Wellingtonians have snapped up about 1000 rainwater tanks in the past month, as families wise up on emergency water supplies.
More than 7500 residents have now invested in the 200-litre tanks, after a Stuff report last month that Wellington could be cut off from the water network for three months if a major earthquake struck.
Wellington Water has previously warned that a high-intensity quake on the Wellington Fault would sever the mains in at least five places, cutting water to Upper Hutt, Wellington and Porirua.
"Sooner or later one of these shakes is going to be a pretty disruptive one, and the little things we do now pay dividends down stream," Wellington Region Emergency Management Office (Wremo) community resilience manager Dan Neely said.
The council has estimated each person needs access to at least three litres of drinking water a day. That doesn't include water for pets, cooking and washing.
"I think Wellingtonians recognise their risk ... and are quite good at taking action," Neely said.
The council admits the city's emergency water supply is "a critical issue". It is half-way through a project to install 50 emergency water tanks with between 10,000L and 25,000L capacity around the region.
Rainwater tanks have been available from the Wellington City Council and Wremo since July 2013 for $105.
Neely said Wremo and the council had made sure the tanks were easy to transport and install, and available at the lowest possible cost. From a retailer, the same package would cost about $260.

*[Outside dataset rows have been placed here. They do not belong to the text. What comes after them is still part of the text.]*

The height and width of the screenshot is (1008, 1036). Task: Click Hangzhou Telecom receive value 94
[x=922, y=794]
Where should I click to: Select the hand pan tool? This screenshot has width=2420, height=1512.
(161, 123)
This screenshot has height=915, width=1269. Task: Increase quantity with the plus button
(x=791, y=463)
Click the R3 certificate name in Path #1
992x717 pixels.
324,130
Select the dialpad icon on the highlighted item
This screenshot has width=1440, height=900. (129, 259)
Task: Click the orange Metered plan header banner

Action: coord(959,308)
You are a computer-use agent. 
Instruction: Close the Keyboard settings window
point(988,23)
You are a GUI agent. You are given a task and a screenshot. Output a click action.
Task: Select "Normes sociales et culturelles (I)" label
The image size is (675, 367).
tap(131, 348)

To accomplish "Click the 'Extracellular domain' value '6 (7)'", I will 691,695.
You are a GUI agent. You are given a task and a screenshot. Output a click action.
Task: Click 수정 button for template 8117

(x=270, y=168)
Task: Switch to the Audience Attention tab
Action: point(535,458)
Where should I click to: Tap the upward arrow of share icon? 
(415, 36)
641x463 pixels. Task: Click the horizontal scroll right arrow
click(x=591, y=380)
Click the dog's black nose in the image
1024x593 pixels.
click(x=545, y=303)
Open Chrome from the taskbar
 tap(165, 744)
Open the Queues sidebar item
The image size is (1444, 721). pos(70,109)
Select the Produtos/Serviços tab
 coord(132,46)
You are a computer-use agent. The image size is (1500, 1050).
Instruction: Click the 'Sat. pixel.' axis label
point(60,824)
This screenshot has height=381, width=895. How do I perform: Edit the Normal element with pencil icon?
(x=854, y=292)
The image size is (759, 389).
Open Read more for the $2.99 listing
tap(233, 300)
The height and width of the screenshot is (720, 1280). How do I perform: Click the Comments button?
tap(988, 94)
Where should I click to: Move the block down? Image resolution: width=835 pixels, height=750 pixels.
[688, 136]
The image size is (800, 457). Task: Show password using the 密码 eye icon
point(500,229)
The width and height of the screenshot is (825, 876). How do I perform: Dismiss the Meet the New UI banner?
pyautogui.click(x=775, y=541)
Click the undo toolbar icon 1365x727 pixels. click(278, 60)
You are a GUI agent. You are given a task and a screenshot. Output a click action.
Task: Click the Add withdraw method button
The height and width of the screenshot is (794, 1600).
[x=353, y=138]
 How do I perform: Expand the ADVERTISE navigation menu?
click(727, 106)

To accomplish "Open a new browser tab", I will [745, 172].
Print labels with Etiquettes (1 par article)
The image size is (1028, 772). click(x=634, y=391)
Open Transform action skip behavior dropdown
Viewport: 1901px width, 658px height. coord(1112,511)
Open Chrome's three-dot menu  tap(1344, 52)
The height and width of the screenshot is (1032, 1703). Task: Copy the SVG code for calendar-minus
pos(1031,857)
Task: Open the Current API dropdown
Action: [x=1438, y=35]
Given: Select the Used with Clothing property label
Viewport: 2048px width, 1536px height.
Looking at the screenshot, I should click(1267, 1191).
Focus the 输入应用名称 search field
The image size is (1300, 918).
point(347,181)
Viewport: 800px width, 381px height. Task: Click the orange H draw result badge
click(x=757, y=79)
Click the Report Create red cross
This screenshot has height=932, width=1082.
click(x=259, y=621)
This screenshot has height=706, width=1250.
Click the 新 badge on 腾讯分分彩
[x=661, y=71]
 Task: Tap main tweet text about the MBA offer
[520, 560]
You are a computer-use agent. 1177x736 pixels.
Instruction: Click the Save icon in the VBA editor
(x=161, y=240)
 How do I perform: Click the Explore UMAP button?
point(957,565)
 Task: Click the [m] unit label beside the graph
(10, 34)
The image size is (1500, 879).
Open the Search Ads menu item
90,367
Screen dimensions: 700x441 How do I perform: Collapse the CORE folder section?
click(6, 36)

Neely put the recent surge in popularity down to added media coverage, and mailers about the tanks that were sent out with rates information.
Wremo now has about 150 tanks on back order, and supplier The Tank Guy is producing them "as fast as it can".
Neely's own family, who live on Wellington's steep south coast, has invested in a tank and already used it several times when maintenance had been done in their street.
"We have been off for a day and it's been great. Not having water is hugely stressful."
Neely witnessed the aftermath of Hurricane Mitch in Honduras in the late 1990s, and the effects of the 2004 Indian Ocean tsunami on Sri Lanka.
Both displaced 1.5m people and, in some parts, cut off entire water supplies.
"I've seen it firsthand – for communities [in Wellington] that would have to lug water uphill to their homes, that would be a real challenge for a lot of people."